ACTIVITY: Only an exact retyping of all the entries counts as an answer.

Stored records:
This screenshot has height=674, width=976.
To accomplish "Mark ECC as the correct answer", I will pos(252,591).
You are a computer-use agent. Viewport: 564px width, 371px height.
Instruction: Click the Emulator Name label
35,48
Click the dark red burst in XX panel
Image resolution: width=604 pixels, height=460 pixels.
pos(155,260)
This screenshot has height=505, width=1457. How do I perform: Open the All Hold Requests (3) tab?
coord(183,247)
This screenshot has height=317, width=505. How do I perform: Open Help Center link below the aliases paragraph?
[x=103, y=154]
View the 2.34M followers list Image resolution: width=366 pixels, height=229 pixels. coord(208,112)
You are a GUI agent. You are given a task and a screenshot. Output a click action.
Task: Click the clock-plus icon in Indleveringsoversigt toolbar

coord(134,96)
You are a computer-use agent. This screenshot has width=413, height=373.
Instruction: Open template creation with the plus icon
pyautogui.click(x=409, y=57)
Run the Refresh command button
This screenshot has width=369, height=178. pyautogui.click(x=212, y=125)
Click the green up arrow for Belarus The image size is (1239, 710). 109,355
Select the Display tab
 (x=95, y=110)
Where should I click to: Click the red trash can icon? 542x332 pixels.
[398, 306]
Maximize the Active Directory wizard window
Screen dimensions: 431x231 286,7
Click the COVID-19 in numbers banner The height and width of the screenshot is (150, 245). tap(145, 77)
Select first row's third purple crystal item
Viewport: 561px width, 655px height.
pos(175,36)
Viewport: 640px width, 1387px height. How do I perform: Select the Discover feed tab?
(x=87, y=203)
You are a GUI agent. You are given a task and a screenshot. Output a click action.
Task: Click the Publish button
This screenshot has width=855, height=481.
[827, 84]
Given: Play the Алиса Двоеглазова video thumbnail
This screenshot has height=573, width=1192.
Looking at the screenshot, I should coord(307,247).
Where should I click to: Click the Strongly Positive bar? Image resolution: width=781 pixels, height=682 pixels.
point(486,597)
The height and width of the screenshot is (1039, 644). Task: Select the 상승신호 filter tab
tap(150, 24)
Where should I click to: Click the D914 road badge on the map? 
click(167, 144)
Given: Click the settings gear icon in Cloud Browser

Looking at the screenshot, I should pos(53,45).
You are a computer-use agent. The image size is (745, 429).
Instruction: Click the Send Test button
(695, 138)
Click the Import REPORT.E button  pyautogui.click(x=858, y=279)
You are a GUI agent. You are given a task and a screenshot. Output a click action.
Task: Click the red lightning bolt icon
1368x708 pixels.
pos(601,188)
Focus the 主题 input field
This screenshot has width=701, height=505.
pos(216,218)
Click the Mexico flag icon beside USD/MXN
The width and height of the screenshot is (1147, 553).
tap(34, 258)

COMPLETED TASK:
This screenshot has height=674, width=976.
To accomplish "Mark ECC as the correct answer", I will pos(252,591).
You are a computer-use agent. Viewport: 564px width, 371px height.
Instruction: Click the Emulator Name label
35,48
Click the dark red burst in XX panel
Image resolution: width=604 pixels, height=460 pixels.
pos(155,260)
This screenshot has height=505, width=1457. How do I perform: Open the All Hold Requests (3) tab?
coord(183,247)
This screenshot has height=317, width=505. How do I perform: Open Help Center link below the aliases paragraph?
[x=103, y=154]
View the 2.34M followers list Image resolution: width=366 pixels, height=229 pixels. coord(208,112)
You are a GUI agent. You are given a task and a screenshot. Output a click action.
Task: Click the clock-plus icon in Indleveringsoversigt toolbar

coord(134,96)
You are a computer-use agent. This screenshot has width=413, height=373.
Instruction: Open template creation with the plus icon
pyautogui.click(x=409, y=57)
Run the Refresh command button
This screenshot has width=369, height=178. pyautogui.click(x=212, y=125)
Click the green up arrow for Belarus The image size is (1239, 710). 109,355
Select the Display tab
 (x=95, y=110)
Where should I click to: Click the red trash can icon? 542x332 pixels.
[398, 306]
Maximize the Active Directory wizard window
Screen dimensions: 431x231 286,7
Click the COVID-19 in numbers banner The height and width of the screenshot is (150, 245). tap(145, 77)
Select first row's third purple crystal item
Viewport: 561px width, 655px height.
pos(175,36)
Viewport: 640px width, 1387px height. How do I perform: Select the Discover feed tab?
(x=87, y=203)
You are a GUI agent. You are given a task and a screenshot. Output a click action.
Task: Click the Publish button
This screenshot has width=855, height=481.
[827, 84]
Given: Play the Алиса Двоеглазова video thumbnail
This screenshot has height=573, width=1192.
Looking at the screenshot, I should coord(307,247).
Where should I click to: Click the Strongly Positive bar? Image resolution: width=781 pixels, height=682 pixels.
point(486,597)
The height and width of the screenshot is (1039, 644). Task: Select the 상승신호 filter tab
tap(150, 24)
Where should I click to: Click the D914 road badge on the map? 
click(167, 144)
Given: Click the settings gear icon in Cloud Browser

Looking at the screenshot, I should pos(53,45).
You are a computer-use agent. The image size is (745, 429).
Instruction: Click the Send Test button
(695, 138)
Click the Import REPORT.E button  pyautogui.click(x=858, y=279)
You are a GUI agent. You are given a task and a screenshot. Output a click action.
Task: Click the red lightning bolt icon
1368x708 pixels.
pos(601,188)
Focus the 主题 input field
This screenshot has width=701, height=505.
pos(216,218)
Click the Mexico flag icon beside USD/MXN
The width and height of the screenshot is (1147, 553).
tap(34, 258)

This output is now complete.